В диалоге с городом как целым, с его душой происходит преображение внутренней сущности лирического я, соприкосновение с тем зарядом любви, который многими поколениями обращался на приметы городского пейзажа и который навеки отложился в национальной и всечеловеческой памяти. Река символизирует здесь, как и в Песенке об Арбате, мерное течение времени, а чувствование живого дыхания истории раздвигает пределы экзистенции лирического героя до вселенского масштаба: И ваше платье цвета белой ночи мне третий век забыться не дает.... На композиционном уровне динамика от конкретного образного ряда к бесконечности осуществляется в развертывании портретных лейтмотивов образа Невы, знаменующих пристальное всматривание героя в ее потаенное существо, глаз глубины. Подобная актуализация женских черт в пейзажной образности сближают стихотворение Окуджавы со Стихами о России А. Блока.
Ряд важнейших городских портретов поэта-певца сопряжен с драматичной памятью о разрушительных войнах в России ХХ века — как гражданской (Летний сад, Анкара, Анкара!), так и Великой Отечественной (Песенка о Фонтанке, Былое нельзя воротить..., Песенка о Сокольниках и др.).
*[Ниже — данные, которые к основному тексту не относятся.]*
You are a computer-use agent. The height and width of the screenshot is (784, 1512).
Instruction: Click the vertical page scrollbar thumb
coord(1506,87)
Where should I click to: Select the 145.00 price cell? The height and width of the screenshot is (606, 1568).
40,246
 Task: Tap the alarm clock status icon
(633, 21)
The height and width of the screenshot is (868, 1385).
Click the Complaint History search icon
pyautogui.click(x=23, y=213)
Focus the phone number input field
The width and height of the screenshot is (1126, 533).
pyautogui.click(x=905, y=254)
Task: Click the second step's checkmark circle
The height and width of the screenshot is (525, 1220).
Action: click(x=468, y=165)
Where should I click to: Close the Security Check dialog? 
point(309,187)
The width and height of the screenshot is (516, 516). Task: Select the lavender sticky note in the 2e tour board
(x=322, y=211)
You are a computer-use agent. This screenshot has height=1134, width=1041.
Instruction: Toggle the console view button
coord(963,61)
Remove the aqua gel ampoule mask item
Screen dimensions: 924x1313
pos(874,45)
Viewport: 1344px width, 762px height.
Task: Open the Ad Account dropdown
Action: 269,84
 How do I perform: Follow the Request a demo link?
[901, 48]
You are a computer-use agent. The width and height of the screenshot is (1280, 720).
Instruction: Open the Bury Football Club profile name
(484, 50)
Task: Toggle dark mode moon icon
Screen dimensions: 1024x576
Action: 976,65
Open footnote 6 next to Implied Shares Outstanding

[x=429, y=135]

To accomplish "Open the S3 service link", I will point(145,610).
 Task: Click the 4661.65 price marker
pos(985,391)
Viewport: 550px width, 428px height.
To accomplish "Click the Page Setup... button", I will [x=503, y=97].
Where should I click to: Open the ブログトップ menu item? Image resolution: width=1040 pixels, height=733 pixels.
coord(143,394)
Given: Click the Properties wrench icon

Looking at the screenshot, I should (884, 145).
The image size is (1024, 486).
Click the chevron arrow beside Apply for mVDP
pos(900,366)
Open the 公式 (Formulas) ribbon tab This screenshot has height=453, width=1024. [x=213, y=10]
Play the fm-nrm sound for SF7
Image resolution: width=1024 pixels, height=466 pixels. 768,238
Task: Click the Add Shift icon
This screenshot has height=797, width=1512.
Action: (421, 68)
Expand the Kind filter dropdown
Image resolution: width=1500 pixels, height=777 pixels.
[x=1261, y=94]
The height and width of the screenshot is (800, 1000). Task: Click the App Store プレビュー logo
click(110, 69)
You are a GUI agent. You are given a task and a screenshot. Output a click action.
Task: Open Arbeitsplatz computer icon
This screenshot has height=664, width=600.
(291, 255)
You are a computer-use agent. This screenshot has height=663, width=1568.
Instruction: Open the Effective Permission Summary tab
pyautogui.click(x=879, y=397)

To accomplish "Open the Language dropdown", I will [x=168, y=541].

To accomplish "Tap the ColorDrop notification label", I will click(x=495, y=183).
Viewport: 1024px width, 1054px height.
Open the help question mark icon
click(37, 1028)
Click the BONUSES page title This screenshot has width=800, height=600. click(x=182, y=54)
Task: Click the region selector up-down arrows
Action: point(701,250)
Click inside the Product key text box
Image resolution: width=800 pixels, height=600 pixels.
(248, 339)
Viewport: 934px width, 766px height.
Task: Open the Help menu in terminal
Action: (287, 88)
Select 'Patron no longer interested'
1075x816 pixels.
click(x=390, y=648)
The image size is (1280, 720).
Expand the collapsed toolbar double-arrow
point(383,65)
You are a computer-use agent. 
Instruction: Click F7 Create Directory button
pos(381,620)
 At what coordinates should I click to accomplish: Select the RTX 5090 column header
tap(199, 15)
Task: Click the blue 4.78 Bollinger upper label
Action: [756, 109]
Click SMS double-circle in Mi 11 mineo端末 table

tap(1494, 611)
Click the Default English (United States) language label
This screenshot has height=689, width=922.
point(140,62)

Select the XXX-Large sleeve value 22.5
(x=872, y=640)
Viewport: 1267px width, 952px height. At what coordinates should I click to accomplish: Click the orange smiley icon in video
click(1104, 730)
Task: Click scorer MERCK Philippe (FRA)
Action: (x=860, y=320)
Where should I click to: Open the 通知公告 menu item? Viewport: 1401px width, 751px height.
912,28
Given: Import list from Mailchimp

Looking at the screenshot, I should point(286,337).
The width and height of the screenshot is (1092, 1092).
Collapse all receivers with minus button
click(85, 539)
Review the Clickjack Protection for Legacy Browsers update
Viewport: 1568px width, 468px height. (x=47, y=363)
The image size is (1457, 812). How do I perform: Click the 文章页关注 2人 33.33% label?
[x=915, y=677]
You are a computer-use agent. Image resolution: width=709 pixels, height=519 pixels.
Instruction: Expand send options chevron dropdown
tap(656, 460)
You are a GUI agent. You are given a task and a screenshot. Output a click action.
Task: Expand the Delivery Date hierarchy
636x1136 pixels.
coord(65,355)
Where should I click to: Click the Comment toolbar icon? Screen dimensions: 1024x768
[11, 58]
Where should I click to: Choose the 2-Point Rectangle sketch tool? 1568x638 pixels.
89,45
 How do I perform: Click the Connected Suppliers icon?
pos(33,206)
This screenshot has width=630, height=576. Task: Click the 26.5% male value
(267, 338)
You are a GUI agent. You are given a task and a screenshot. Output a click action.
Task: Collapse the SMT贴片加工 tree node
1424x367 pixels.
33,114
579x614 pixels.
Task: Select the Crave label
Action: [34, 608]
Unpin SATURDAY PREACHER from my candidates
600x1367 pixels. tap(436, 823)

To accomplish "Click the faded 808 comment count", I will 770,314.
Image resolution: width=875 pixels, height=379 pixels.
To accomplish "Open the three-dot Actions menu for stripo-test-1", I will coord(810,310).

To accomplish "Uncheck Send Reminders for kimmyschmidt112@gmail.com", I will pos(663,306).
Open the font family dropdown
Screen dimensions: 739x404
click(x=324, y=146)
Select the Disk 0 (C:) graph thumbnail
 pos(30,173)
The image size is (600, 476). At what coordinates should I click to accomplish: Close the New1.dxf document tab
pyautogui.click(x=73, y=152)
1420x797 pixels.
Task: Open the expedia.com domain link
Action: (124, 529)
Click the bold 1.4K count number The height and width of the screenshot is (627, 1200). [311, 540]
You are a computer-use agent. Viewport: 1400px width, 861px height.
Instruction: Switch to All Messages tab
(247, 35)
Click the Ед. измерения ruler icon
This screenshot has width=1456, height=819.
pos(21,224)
Стихотворения Летний сад (1959), Анкара, Анкара! (1964) запечатлели в образах Петрограда и Анкары пору тяжких испытаний гражданской смутой. В первом страждущая душа города заключена в помутневшей воде Невы, в цепеневших белых статуях Летнего сада. Историческим катаклизмам противостоит здесь устойчивое рукотворно-природное существо города, хранящее память о горьких уроках истории: Белым статуям непременно мерещится помутневшее небо над Питером.... Описательность первой части стихотворения уступает далее стихии живого диалога лирического героя со статуями, с одушевленным городским космосом:
— А куда ваш полет?
— В небо, в небо,
в проходящие облака...
— Чем вы жили, красавицы?
— Негой, негой:
Так судили века...
В этом диалоге лирическому я открываются не только звуки, шумы, наполняющие городское пространство (речь статуй, крик проходящего катера, шорох шагов), но и неразрывное единство земного и небесного, видимого и сокрытого.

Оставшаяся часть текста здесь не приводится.